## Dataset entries
--- START ---
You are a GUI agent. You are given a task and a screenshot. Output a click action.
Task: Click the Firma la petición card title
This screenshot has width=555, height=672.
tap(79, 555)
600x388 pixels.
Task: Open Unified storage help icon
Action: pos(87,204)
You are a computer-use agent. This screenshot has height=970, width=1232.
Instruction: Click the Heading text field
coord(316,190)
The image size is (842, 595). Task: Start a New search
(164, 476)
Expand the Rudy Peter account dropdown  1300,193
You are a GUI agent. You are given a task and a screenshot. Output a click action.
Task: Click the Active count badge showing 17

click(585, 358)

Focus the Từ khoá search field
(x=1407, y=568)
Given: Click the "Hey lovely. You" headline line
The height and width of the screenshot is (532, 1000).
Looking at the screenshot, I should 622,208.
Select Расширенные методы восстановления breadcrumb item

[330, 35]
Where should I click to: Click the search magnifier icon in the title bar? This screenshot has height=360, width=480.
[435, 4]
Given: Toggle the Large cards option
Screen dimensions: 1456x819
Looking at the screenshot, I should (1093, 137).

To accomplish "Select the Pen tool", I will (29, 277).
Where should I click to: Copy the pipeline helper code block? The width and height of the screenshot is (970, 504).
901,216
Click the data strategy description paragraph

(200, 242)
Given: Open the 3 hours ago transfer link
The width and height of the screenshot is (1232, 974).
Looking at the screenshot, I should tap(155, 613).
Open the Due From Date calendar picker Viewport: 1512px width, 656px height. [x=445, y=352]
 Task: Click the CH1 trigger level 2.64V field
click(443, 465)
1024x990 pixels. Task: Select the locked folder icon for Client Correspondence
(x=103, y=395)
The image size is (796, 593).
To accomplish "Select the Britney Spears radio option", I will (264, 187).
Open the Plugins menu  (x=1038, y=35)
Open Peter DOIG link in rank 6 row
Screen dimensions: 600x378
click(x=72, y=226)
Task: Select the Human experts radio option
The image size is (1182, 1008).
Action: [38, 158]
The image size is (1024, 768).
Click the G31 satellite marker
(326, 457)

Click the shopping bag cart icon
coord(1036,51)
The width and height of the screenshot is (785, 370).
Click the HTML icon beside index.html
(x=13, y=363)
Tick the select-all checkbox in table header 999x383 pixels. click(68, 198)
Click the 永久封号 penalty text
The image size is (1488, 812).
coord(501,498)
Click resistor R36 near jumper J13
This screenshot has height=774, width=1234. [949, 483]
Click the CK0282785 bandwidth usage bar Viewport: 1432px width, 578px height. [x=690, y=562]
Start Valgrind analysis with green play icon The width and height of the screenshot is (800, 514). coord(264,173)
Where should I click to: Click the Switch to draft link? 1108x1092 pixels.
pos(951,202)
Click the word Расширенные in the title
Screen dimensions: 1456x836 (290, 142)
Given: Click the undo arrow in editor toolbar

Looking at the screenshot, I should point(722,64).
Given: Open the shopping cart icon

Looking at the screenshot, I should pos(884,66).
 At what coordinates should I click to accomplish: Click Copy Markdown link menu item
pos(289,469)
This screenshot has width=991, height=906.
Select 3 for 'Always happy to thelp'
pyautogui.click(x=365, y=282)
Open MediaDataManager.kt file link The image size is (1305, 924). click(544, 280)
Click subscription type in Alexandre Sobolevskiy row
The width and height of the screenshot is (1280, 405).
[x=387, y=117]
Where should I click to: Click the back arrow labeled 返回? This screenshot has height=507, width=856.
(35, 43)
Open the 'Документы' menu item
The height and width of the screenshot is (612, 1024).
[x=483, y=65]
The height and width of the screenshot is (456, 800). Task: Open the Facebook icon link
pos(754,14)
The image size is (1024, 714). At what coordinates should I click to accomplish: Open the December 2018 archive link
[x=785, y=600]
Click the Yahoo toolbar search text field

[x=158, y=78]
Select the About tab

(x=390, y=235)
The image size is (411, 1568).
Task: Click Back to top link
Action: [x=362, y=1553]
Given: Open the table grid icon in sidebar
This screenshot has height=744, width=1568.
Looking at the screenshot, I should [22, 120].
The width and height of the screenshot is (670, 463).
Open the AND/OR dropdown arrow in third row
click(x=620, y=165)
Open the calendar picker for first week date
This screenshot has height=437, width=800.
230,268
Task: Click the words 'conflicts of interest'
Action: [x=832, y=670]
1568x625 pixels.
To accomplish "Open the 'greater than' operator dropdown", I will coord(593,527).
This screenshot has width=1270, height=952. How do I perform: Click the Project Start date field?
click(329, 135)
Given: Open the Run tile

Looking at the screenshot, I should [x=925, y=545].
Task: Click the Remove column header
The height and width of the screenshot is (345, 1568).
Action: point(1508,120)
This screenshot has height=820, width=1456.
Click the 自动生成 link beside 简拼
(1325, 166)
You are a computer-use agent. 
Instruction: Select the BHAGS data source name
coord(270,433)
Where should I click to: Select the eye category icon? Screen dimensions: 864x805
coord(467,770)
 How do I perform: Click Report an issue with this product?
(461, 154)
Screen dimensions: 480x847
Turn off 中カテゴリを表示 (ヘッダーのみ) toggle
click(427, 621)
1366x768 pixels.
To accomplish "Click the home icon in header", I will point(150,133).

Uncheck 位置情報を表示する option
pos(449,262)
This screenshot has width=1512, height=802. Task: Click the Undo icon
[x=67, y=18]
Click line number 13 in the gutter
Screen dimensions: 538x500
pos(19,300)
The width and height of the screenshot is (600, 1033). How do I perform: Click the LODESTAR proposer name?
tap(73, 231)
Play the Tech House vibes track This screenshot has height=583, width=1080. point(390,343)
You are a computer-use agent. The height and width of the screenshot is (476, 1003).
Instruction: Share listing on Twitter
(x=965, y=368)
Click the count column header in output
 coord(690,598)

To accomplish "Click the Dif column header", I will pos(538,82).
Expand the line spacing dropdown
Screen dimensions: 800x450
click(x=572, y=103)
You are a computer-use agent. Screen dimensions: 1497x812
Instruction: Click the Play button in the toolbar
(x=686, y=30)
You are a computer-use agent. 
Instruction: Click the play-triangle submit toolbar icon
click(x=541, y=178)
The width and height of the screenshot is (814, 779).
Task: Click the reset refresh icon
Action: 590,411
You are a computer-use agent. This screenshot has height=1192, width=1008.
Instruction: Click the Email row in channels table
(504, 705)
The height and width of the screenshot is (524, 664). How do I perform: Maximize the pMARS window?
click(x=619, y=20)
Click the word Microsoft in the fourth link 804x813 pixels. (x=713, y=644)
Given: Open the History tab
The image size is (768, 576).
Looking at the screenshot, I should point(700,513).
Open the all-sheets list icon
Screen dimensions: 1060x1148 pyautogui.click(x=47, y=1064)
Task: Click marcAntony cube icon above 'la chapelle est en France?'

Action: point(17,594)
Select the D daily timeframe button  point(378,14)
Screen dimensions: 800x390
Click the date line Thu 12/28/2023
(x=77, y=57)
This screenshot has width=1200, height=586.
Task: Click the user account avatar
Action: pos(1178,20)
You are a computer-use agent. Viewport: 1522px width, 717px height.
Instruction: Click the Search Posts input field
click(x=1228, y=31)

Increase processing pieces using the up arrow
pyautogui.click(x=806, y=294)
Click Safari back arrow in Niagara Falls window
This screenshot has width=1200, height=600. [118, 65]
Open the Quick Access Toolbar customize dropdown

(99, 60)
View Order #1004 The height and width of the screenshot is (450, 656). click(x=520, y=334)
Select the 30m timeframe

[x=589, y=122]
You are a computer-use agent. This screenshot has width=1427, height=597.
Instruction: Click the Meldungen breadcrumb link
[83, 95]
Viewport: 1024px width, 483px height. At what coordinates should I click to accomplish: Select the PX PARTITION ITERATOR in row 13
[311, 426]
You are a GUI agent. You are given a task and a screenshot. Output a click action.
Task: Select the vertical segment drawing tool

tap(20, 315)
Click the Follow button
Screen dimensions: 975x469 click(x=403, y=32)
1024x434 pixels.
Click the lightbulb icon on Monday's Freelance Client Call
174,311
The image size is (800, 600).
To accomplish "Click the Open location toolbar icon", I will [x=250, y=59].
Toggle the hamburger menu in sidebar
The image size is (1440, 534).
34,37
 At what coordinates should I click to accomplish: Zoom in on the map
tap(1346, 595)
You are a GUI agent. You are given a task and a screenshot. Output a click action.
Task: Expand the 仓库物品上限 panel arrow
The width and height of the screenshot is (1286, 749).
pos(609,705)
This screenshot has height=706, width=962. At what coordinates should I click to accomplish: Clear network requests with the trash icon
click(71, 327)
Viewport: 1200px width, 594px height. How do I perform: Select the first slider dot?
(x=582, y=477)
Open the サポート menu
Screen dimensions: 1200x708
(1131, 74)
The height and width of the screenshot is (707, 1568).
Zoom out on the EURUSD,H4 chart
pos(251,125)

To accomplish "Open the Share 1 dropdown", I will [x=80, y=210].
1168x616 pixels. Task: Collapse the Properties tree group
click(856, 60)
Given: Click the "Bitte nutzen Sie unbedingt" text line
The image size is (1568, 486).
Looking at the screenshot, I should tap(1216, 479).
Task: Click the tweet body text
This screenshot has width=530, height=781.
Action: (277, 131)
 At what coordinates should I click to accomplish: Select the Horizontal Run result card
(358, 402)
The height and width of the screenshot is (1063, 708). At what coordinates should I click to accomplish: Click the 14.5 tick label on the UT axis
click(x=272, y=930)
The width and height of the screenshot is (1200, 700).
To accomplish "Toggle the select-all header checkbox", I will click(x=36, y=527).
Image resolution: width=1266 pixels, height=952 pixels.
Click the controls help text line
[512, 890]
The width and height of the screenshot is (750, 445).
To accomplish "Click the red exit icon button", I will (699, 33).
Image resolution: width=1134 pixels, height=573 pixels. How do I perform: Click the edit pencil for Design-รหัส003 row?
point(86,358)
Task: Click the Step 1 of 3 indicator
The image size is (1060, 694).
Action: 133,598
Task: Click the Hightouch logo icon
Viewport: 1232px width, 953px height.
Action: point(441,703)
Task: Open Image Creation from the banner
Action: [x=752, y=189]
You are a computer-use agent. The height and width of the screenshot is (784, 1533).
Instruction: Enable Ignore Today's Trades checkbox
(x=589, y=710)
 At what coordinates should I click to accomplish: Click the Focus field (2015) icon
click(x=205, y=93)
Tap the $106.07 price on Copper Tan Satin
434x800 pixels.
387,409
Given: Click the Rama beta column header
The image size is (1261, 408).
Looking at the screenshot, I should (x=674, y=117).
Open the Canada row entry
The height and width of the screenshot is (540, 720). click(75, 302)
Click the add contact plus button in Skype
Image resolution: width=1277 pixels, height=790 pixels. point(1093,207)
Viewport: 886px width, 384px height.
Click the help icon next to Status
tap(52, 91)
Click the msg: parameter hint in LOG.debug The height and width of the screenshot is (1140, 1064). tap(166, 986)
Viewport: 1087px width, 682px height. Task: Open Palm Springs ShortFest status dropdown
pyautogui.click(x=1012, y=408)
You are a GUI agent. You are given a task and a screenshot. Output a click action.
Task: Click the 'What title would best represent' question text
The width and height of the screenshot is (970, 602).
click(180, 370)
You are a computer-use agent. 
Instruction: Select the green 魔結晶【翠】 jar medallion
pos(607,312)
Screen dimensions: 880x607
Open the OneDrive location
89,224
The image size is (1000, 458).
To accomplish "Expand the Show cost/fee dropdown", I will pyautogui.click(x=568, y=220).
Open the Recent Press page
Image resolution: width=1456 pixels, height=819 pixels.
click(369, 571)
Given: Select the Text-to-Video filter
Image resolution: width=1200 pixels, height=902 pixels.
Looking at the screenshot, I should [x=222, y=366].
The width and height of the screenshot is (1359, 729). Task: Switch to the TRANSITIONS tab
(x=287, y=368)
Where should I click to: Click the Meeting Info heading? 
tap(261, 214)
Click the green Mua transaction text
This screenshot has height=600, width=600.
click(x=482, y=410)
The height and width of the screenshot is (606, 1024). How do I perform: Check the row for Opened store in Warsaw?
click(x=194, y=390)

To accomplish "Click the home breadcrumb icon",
--- END ---
## What you are asked to do
Copy out the stretch from the line containing "Given: Select the Text-to-Video filter" through the line containing "(x=287, y=368)", with "Text-to-Video" swapped for "Image-to-Video" and nothing else changed.

## Exercise solution
Given: Select the Image-to-Video filter
Image resolution: width=1200 pixels, height=902 pixels.
Looking at the screenshot, I should [x=222, y=366].
The width and height of the screenshot is (1359, 729). Task: Switch to the TRANSITIONS tab
(x=287, y=368)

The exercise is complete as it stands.